Berkshire Completes PLICO Acquisition

(BRK.A), (BRK.B)

Berkshire Hathaway’s MedPro Group (MedPro) has announced the completion of its acquisition of Oklahoma City-based PLICO, which serves approximately 2,200 healthcare providers in Oklahoma, and is the largest healthcare liability insurer in Oklahoma.

The company notes that the transaction process – from signing to closing – took less than 60 days, and that the PLICO and MedPro teams have already begun working cohesively to serve Oklahoma healthcare providers.
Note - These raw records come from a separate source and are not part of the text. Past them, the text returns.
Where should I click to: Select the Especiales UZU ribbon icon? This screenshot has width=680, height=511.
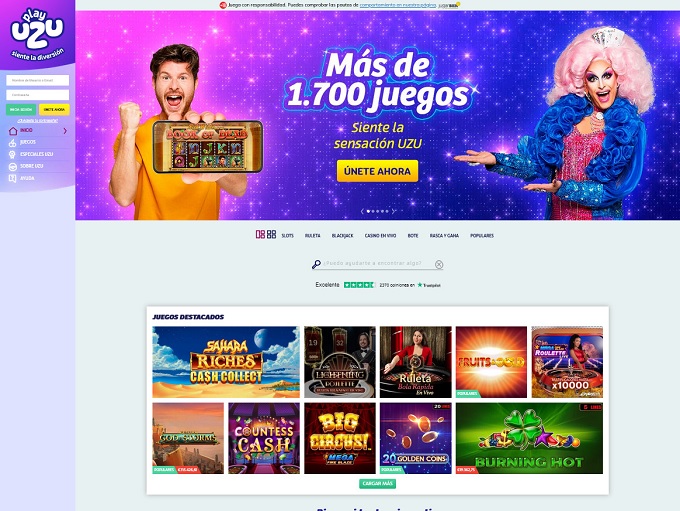(x=13, y=155)
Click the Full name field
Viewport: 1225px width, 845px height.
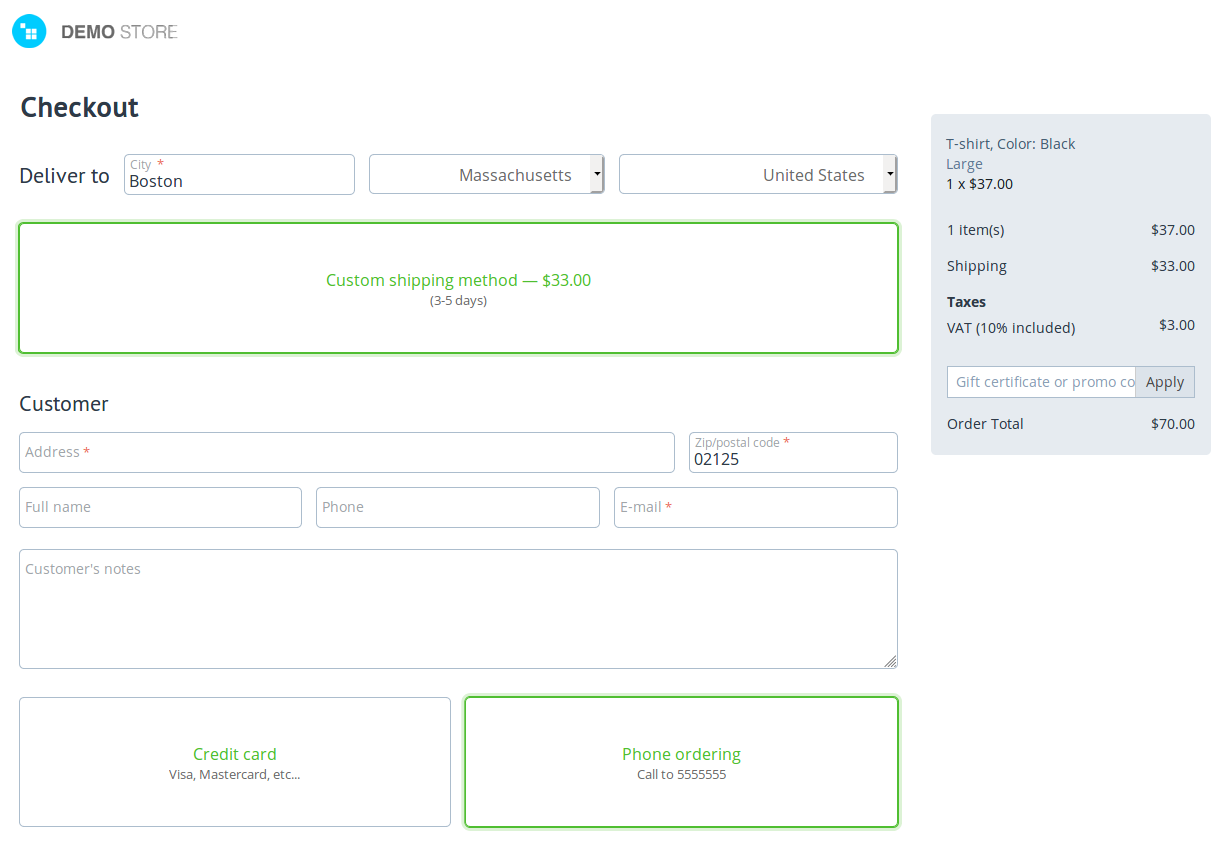(x=160, y=507)
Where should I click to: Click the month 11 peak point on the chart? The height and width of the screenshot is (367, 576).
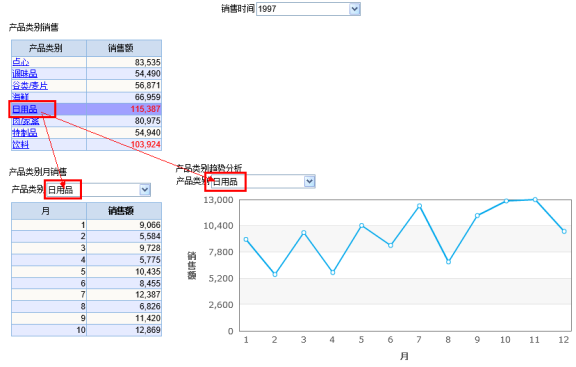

PLICO’s principal operations will remain in Oklahoma City. Carl Hook, M.D., will remain as CEO while also serving as Chair of PLICO’s Advisory Board, and long-time PLICO executive Sherry Hayworth will serve as President.

Founded in 1979, PLICO is the largest healthcare liability insurer in Oklahoma, and has annualized gross written premiums of about $30 million, and had a statutory surplus of over $60 million at year-end of 2014.

The “bolt-on” acquisition is only the second acquisition for MedPro since Berkshire Hathaway acquired it a decade ago.

PLICO is not currently rated by leading insurance rater, A.M. Best, but is expected to apply for financial strength ratings and be positioned to offer additional products and services.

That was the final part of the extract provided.